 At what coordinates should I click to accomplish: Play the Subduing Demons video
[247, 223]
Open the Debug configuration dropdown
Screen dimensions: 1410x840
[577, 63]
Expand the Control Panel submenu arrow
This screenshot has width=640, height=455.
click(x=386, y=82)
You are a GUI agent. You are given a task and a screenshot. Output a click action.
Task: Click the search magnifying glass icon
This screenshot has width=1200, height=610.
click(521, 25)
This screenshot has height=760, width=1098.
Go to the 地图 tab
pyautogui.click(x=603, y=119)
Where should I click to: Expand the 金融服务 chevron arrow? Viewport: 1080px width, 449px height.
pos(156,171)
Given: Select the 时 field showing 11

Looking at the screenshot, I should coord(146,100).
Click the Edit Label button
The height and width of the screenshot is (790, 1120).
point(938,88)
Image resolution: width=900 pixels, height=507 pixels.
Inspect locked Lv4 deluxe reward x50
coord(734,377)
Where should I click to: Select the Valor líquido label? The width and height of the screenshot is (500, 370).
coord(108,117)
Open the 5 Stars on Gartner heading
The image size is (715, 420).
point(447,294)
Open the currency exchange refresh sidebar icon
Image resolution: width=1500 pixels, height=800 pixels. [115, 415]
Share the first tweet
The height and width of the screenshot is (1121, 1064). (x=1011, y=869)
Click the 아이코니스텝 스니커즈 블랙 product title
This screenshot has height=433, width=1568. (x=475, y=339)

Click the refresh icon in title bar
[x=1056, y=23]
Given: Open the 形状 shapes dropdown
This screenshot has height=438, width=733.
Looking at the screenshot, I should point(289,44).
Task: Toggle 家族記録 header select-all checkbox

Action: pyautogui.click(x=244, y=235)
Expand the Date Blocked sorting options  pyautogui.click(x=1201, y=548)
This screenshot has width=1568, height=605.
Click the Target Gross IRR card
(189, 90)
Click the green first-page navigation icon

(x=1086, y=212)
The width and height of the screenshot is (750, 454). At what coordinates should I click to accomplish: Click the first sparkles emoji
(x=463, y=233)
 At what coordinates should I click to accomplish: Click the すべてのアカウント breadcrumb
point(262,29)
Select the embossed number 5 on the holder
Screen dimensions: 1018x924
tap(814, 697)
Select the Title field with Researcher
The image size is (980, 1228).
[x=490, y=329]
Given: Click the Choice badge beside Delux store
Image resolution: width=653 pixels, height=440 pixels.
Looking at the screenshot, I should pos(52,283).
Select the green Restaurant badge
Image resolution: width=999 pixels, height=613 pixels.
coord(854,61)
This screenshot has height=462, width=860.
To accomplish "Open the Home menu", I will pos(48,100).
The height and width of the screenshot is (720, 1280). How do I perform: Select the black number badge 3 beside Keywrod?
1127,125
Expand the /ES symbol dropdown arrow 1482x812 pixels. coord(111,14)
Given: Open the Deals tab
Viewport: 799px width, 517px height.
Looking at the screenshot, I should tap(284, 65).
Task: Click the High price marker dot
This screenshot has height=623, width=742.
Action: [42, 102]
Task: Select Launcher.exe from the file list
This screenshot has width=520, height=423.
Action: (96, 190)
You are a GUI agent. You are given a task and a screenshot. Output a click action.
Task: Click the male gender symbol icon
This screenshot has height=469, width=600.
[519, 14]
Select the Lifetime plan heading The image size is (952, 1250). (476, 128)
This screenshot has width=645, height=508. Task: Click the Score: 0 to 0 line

# Problem:
Before answering, count every line of the data that holds the word "symbol"; the reply is that number only.

# Result of the exercise:
2